YOUR INSTRUCTIONS:
Return the lines below that carry the word "computer".

DATA FOR PROCESSING:

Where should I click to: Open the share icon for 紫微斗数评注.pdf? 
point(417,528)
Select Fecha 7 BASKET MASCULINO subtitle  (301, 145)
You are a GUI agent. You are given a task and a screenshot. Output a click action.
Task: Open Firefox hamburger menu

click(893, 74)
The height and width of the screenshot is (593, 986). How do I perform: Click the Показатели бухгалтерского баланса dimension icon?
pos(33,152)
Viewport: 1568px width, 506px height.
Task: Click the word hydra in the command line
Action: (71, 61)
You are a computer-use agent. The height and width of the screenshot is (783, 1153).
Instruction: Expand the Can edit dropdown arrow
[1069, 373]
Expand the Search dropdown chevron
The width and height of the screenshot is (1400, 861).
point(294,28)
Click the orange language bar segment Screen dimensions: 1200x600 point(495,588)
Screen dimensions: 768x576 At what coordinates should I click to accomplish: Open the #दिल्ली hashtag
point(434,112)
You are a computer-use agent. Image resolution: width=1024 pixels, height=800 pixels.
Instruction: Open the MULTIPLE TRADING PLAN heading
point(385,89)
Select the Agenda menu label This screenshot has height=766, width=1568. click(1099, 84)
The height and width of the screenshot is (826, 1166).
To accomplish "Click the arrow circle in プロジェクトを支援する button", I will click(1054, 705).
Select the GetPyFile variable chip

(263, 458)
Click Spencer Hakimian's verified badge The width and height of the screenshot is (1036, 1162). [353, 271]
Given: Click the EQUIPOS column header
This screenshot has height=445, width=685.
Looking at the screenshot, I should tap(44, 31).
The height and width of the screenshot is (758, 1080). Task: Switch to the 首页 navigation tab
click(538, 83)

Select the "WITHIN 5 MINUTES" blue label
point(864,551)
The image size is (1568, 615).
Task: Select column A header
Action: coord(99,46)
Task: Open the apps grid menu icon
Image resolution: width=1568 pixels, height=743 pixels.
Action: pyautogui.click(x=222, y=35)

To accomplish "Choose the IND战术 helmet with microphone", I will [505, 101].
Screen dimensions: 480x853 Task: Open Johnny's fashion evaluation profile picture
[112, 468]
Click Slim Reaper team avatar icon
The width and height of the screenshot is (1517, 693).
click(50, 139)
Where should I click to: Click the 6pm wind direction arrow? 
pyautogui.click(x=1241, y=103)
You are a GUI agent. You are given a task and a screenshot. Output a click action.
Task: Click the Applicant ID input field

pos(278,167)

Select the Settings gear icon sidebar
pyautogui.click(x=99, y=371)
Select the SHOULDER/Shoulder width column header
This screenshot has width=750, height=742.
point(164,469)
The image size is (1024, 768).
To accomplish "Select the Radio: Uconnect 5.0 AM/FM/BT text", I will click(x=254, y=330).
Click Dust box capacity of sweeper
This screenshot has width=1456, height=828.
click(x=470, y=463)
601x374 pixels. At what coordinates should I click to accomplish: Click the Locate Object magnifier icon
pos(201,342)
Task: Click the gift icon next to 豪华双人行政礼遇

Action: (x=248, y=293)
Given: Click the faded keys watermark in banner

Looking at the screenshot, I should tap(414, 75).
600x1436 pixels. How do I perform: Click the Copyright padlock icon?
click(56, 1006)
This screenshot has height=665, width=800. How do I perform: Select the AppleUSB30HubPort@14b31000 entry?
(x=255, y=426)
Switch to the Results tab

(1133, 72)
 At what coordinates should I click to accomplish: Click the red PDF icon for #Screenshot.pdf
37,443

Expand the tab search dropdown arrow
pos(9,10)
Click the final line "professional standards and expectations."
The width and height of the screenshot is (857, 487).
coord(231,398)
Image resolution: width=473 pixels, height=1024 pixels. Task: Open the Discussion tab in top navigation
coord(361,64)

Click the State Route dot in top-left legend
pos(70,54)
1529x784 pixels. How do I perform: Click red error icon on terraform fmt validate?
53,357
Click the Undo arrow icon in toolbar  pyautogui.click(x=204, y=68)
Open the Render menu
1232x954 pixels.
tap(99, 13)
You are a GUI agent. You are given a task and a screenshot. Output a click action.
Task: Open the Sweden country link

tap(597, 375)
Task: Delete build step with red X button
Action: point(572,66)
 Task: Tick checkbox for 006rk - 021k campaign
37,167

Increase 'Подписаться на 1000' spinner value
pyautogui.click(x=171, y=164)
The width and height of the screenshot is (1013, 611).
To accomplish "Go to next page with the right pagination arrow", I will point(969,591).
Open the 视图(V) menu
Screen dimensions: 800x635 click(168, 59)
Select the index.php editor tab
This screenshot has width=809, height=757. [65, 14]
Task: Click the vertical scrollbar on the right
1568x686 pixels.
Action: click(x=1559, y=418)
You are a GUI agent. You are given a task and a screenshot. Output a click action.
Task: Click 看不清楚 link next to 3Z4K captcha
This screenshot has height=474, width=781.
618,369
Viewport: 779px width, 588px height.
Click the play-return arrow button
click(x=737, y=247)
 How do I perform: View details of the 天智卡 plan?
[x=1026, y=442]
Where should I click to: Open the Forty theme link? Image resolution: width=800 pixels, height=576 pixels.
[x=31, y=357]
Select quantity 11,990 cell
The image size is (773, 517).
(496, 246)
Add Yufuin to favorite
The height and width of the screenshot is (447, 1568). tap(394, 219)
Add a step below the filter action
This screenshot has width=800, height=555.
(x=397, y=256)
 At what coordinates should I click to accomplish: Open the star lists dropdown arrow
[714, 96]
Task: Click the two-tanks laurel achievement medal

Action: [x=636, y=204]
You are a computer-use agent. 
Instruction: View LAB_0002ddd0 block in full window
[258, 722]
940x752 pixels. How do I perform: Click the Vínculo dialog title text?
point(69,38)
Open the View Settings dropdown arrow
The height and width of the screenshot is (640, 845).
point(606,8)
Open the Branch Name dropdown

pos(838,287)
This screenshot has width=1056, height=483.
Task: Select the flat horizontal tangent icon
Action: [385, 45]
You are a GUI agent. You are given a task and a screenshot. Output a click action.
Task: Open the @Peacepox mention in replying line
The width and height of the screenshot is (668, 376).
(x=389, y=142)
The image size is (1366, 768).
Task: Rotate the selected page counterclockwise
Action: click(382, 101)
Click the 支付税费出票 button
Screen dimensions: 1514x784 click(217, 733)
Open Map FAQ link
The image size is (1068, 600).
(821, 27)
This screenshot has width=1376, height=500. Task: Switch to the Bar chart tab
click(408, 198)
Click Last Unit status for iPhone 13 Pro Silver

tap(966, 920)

ANSWER FOR THIS EXERCISE:
You are a computer-use agent. The height and width of the screenshot is (783, 1153).
You are a computer-use agent. Image resolution: width=1024 pixels, height=800 pixels.
You are a computer-use agent. 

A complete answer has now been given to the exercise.